To the surprise of many, having enormous amounts of genomic data hasn't been the clear-cut improvement to human health, although there are some exceptions (especially cancer identification and personalized treatment). If we truly wanted to, we could spend capital and build out the sequencing, compute, and storage infrastructure to sequence every person on the planet at least once at 50X coverage, and store the data in perpetuity.
I think there are negative externalities if the data is sold to insurance firms — who can use the genomic information in litigation and policy rejections — or if the data is sold to some sort of powerful, pro-eugenics political organization.
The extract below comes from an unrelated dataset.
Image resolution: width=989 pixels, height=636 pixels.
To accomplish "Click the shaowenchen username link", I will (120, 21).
The insurance externalities likely can be mitigated with minimal legislation (protecting consumers in a similar manner to how we protect those with pre-existing conditions) and it is reasonable to assume pro-eugenics political groups wouldn’t be any less dangerous without this genomic data available.
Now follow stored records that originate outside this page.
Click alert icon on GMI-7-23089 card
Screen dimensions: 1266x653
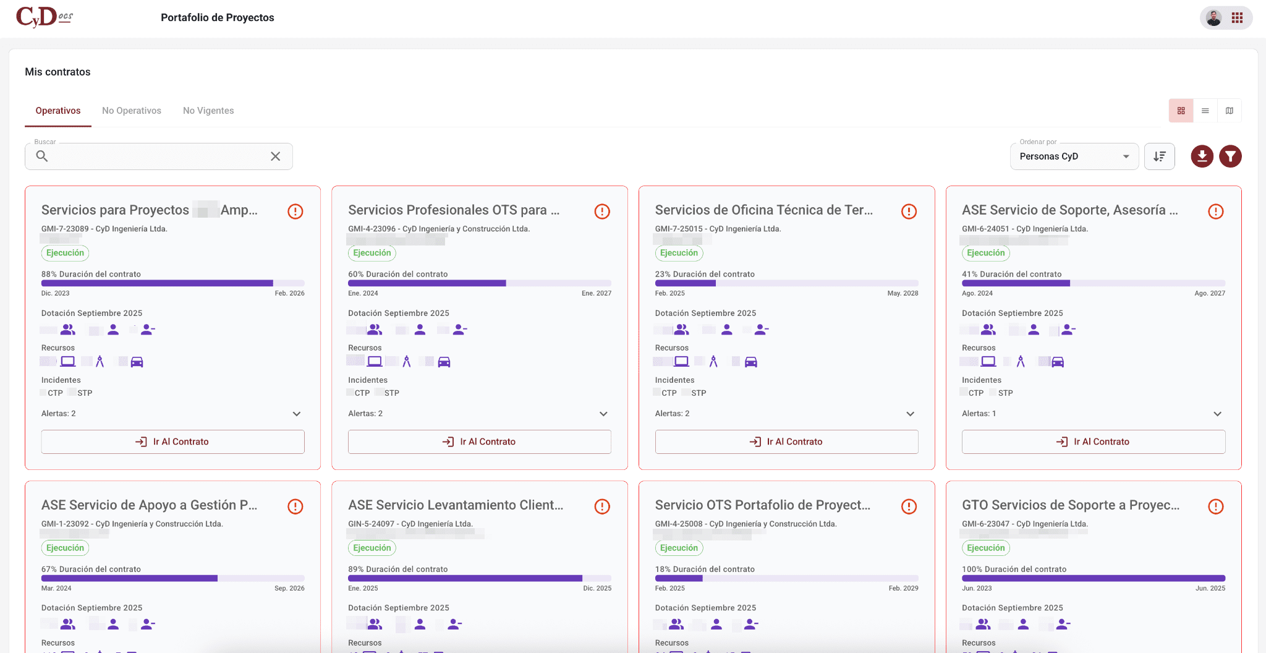tap(295, 211)
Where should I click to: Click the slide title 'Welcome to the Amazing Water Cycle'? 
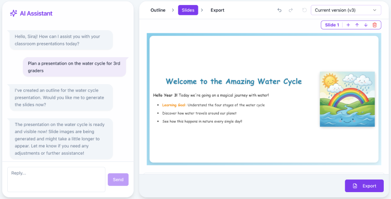[x=234, y=82]
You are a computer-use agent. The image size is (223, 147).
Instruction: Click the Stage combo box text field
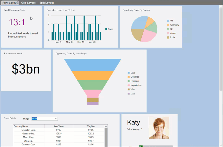tap(43, 119)
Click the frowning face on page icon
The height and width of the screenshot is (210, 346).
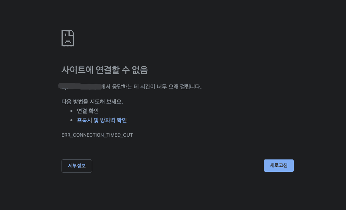coord(68,39)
Thus, I struggle to see how this data changing hands would be especially detrimental to society. One could contend a moral dilemma will arise from future developments in cloning, but would it? We already have clones in the form of identical twins, and their existence does not seem to create many, if any, especially problematic moral dilemmas. Maybe people are worried that society will start cloning celebrities and famous intellectuals instead of having babies more naturally — creating a world of designer babies where the diversity of thought and talent shrinks in a “tragedy of the commons”-esque dilemma — but I don’t think this is people’s issue because most people frame their qualms as more of a personal privacy issue. Moreover, designer babies issue I describe would likely become an issue with or without cloning.
There are issues that come to mind regarding genomics in commerce — such as the ethics and market incentives of patenting certain genomic patterns — but again I don’t see how this 23andMe data changing hands make this issue any more pressing than before.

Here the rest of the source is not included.